Marker recommends using a squeegee to wash the wall of the shower and the base of the shower or tub on a daily or regular basis. "This helps force everything down the drain and prevents any water or residue being left behind," Marker said. "It also means you won't get any hard water buildup or soap scum buildup, or mildew," she added. Glass cooktops, when not cleaned, can easily build up with burnt food and become hard to manage.
As tedious as it may seem, in order to keep a glass cooktop from amassing layers of burnt-on foods or liquids, it's necessary to clean it after every use. "They can be really challenging to clean," Marker said. "If you're not on top of it, baked on and burnt-on stuff can build on top of each other. So after you cook on the surface, you should clean it up right away once the glass has come down to a cool temperature, but a lot of people avoid this." She recommends using a sponge or cleaning wand that's designed specifically for the glass cooking surface. Cleaning a kitchen sink with baking soda every day can transform the entire space.
"A clean sink is the hallmark of a clean kitchen," Maker said. "You can have a sparkling clean sink but if there's pieces of scrambled egg or carrot sitting in the food trap, it ruins the whole effect." Maker said in addition to not leaving dishes in the sink, taking a few minutes to rinse the sink can make the whole kitchen feel cleaner. She recommends putting a tablespoon of baking soda in the bottom of the sink, then circling a wet sponge from the bottom to the top. "Your sink will look like it's brand new and beautiful," she said. Coffee makers should be rinsed between heavier weekly cleanings that may involve vinegar or baking soda, depending on the machine.
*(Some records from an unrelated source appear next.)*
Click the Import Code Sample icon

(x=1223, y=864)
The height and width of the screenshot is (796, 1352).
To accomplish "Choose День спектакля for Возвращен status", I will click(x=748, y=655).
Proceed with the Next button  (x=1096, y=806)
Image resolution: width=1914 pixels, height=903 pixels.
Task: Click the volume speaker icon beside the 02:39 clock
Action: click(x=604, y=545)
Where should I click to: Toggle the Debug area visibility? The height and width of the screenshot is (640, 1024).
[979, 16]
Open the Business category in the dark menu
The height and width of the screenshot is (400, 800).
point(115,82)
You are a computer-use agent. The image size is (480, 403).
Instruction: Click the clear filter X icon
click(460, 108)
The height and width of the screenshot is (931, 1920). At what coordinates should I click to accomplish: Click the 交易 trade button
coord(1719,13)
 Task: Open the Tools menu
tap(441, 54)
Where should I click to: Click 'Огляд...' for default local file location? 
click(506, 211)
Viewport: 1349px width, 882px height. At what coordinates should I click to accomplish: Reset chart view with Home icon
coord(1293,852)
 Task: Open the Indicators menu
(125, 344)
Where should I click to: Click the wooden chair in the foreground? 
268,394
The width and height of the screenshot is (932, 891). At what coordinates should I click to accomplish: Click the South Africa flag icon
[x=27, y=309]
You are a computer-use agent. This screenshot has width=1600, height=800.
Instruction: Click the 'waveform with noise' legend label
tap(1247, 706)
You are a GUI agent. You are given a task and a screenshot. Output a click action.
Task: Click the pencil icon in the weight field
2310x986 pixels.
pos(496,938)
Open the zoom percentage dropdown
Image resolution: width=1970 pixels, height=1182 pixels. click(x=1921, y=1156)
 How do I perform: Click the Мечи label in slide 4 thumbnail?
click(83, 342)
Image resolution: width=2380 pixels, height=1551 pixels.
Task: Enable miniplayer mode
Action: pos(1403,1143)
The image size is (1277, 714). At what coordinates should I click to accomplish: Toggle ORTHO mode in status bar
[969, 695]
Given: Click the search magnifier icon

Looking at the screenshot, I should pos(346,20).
"With all coffee makers, it's not bacteria that we're worried about, but more odors, coffee grinds, staining, oils, and hard water," Maker said. The cleaning expert explained that drip coffee machines and single-use coffee makers have different cleaning needs. Drip coffee makers require the use of a descaling solution or a cleaning product that helps get rid of tricky stains. Once a week, it's necessary to flush leftover bits of coffee and buildup by running a brew cycle with white vinegar (without coffee grounds or water), then running a few cycles after with just water. But on a daily basis, Maker said, it's necessary to rinse the carafe with water, dump out any leftover coffee, and remove the filter to help prevent stains. The same goes for single-use coffee machines. "You can also make a scrub out of dish soap and baking soda to give your coffee machine a good rinse, but I would use that solution very sparingly," she said. Our phones and computer keyboards contain bacteria and are probably not cleaned as often as they should be.
A 2017 study from the University of Arizona found that cell phones are 10 times dirtier than toilet seats. Maker said that while it may not be realistic to expect every person to clean their phones daily, it's a worthwhile habit to incorporate regularly. She said she likes to use a microfiber cloth to gently wipe the surface of her phone. "Just wet a microfiber cloth with water, and you'll start to see that grease and dirt will lift right off," she said. For added cleanliness, Maker recommends mixing equal parts rubbing alcohol and water in a spray bottle, spritzing it on a microfiber towel, and using that as an anti-bacterial cleaner for electronics.